Improved Variational Inference with Inverse Autoregressive Flow
Durk P. Kingma, Tim Salimans, Rafal Jozefowicz, Xi Chen, Ilya Sutskever, Max Welling
The framework of normalizing flows provides a general strategy for flexible variational inference of posteriors over latent variables. We propose a new type of normalizing flow, inverse autoregressive flow (IAF), that, in contrast to earlier published flows, scales well to high-dimensional latent spaces. The proposed flow consists of a chain of invertible transformations, where each transformation is based on an autoregressive neural network. In experiments, we show that IAF significantly improves upon diagonal Gaussian approximate posteriors. In addition, we demonstrate that a novel type of variational autoencoder, coupled with IAF, is competitive with neural autoregressive models in terms of attained log-likelihood on natural images, while allowing significantly faster synthesis.
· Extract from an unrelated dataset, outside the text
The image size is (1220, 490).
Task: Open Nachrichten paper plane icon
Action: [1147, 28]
Graphical Generative Adversarial Networks
Chongxuan LI, Max Welling, Jun Zhu, Bo Zhang
Causal Effect Inference with Deep Latent-Variable Models
Christos Louizos, Uri Shalit, Joris M. Mooij, David Sontag, Richard Zemel, Max Welling
Learning individual-level causal effects from observational data, such as inferring the most effective medication for a specific patient, is a problem of growing importance for policy makers. The most important aspect of inferring causal effects from observational data is the handling of confounders, factors that affect both an intervention and its outcome. A carefully designed observational study attempts to measure all important confounders. However, even if one does not have direct access to all confounders, there may exist noisy and uncertain measurement of proxies for confounders. We build on recent advances in latent variable modeling to simultaneously estimate the unknown latent space summarizing the confounders and the causal effect. Our method is based on Variational Autoencoders (VAE) which follow the causal structure of inference with proxies. We show our method is significantly more robust than existing methods, and matches the state-of-the-art on previous benchmarks focused on individual treatment effects.
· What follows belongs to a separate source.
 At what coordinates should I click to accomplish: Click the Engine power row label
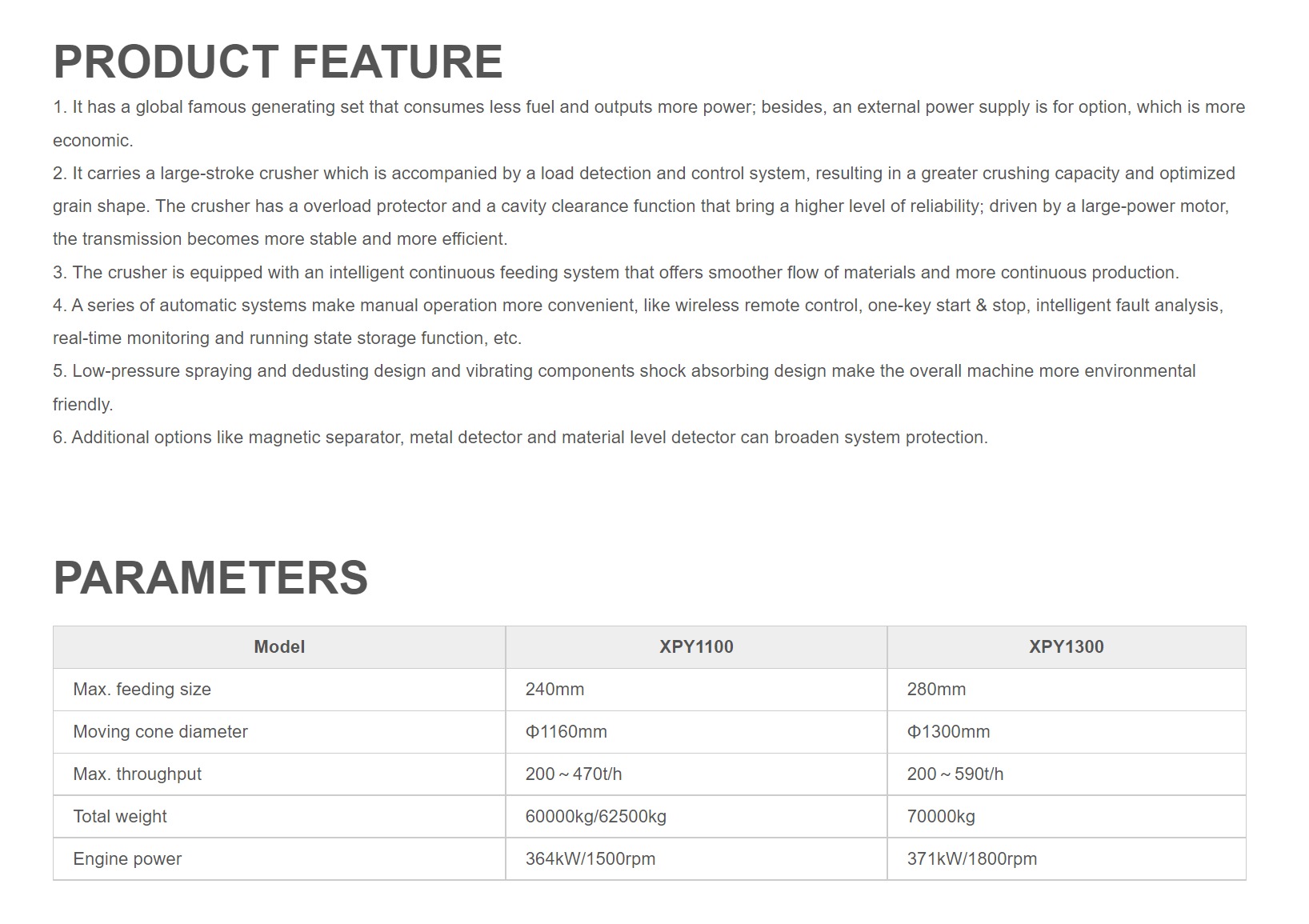pos(127,859)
Bayesian Compression for Deep Learning
Christos Louizos, Karen Ullrich, Max Welling
Compression and computational efficiency in deep learning have become a problem of great significance. In this work, we argue that the most principled and effective way to attack this problem is by adopting a Bayesian point of view, where through sparsity inducing priors we prune large parts of the network. We introduce two novelties in this paper: 1) we use hierarchical priors to prune nodes instead of individual weights, and 2) we use the posterior uncertainties to determine the optimal fixed point precision to encode the weights. Both factors significantly contribute to achieving the state of the art in terms of compression rates, while still staying competitive with methods designed to optimize for speed or energy efficiency.
3D Steerable CNNs: Learning Rotationally Equivariant Features in Volumetric Data
Maurice Weiler, Mario Geiger, Max Welling, Wouter Boomsma, Taco S. Cohen
We present a convolutional network that is equivariant to rigid body motions. The model uses scalar-, vector-, and tensor fields over 3D Euclidean space to represent data, and equivariant convolutions to map between such representations. These SE(3)-equivariant convolutions utilize kernels which are parameterized as a linear combination of a complete steerable kernel basis, which is derived analytically in this paper.